The action, say experts, is encouraging. But it may not be enough.

Since President Trump announced he planned to withdraw from Paris more than a year ago, Nathan Hultman says he’s been “both surprised and heartened by the amount of engagement that we have seen in this country by an extraordinarily diverse set of actors at different kinds of organizational levels.”

“There has been a kind of grassroots momentum and an embracing of the opportunities for fast action on clean energy that do deliver change that we want,” says Dr. Hultman, director of the Center for Global Sustainability at the University of Maryland, and a key author of a recent report put out by Bloomberg Philanthropies that looks at climate action by states, cities, and businesses. At the same time, he cautions, “It can’t be just a half or two-thirds of the states in the US carrying all the burden for the next 20 years. We can’t get there from here if we have partial engagement.”

The Bloomberg report, “Fulfilling America’s Pledge,” looked at the actions taken by the entities in the “We Are Still In” network, as well as actions that could feasibly be taken if states, cities, and companies were to increase their climate engagement. Currently, the authors determined, the US is about halfway to its Paris Agreement target of a 26 to 28 percent emissions reduction by 2025, compared with 2005 levels. A continuation of the current commitments would get the US to about a 17 percent reduction by 2025: roughly two-thirds of the way there. A “plausible best-case scenario,” with more states diving in and adopting more of the best climate strategies, could get the US to a 24 percent reduction by 2025, says Hultman.

Can California lead the charge?

Of the governments committing to climate action, California is the main driver, both in its size and its ambition.

It’s the largest economy to have made a commitment to carbon neutrality, which the latest IPCC report has said the whole world needs to achieve by 2050 if it wants to avoid warming of more than 1.5 degrees C above preindustrial levels.

“California is in the interesting situation of exploring the path to deep decarbonization,” says Danny Cullenward, an energy economist and policy director of Near Zero, a nonprofit that analyzes ways to quickly cut greenhouse gas emissions with a focus on California.

Its efforts, he says, could ripple far beyond the state.

“The process of planning and thinking through really radical transformations in the energy sector is a process everyone is going to have to go through,” says Mr. Cullenward. The work that happens at the regional level, he adds, could inform broader national efforts.

For instance, California’s efforts to achieve 100 percent clean electricity by 2045, as pledged in a new law signed by Governor Brown, is “going to set up a real planning process to start talking about how we transition the grid,” Cullenward says.

California’s effort to regulate vehicle emissions could become template for other states if they survive challenges legal challenges posed by the Trump administration.

Not everyone is happy that California is so aggressive in pursuing its own climate agenda. Carol Seperas, a retired insurance agent in Sacramento, Calif., says she worries Brown’s carbon-neutral pledge could hurt the state’s economy.

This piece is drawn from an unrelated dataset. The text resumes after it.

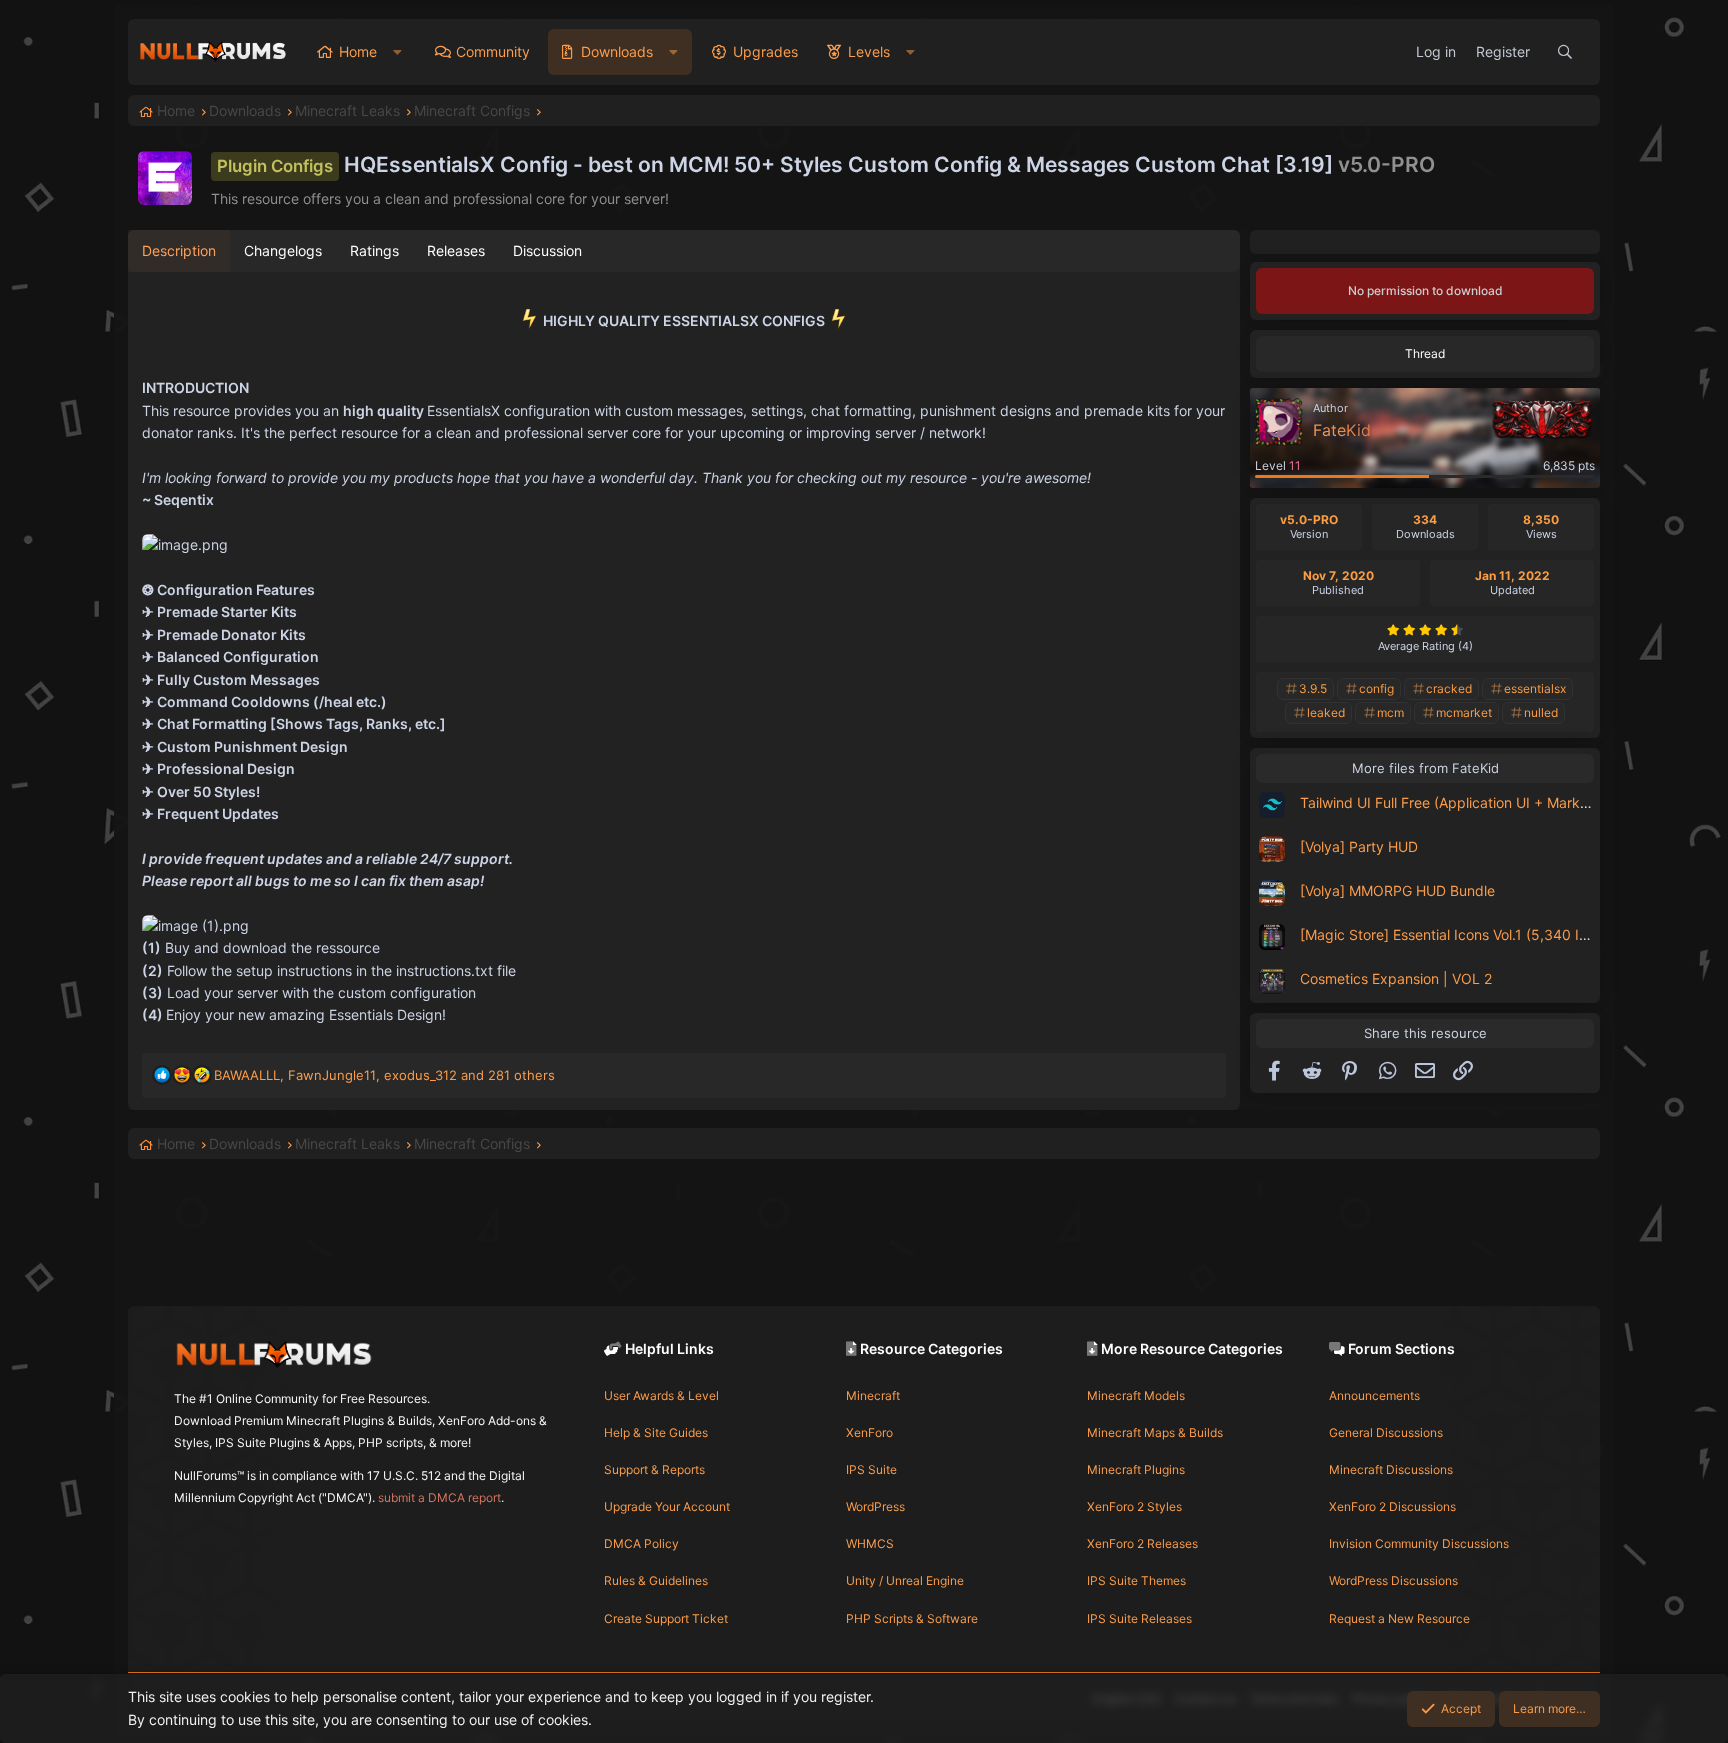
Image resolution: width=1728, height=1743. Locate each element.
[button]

“It’s overregulation, and I’m concerned that as time goes by, we’ll fall behind because other states aren’t doing the same thing,” says Ms. Separas, who tends to vote Republican. At the same time, she says, “people who don’t live here don’t understand what California has to deal with in terms of its population, how fast we’re growing, the number of cars on the road. So we have to make sure we do what’s right for the environment – within reason.”

California, though, is not alone in taking action. The states that make up the US Climate Alliance include Colorado, Virginia, and Minnesota, notes Dan Lashof, US director for the World Resources Institute (WRI). “It’s not just the coastal dark blue states,” he says.

Will state-led action be enough?

Many experts say that, while the actions of individual states and cities may not be enough on their own, especially in light of the new IPCC report emphasizing the need to keep warming below 1.5 degrees C, they’re often the testing ground for strategies that can work at a larger scale.

“The early movers create momentum that’s far beyond their own direct impact,” says Derek Walker, vice president of US climate for the Environmental Defense Fund. Cities, for instance are “at the roll-up-your-sleeves and get-things-done-on-the-ground level,” says Mr. Walker. “City actions can be hugely transformational.”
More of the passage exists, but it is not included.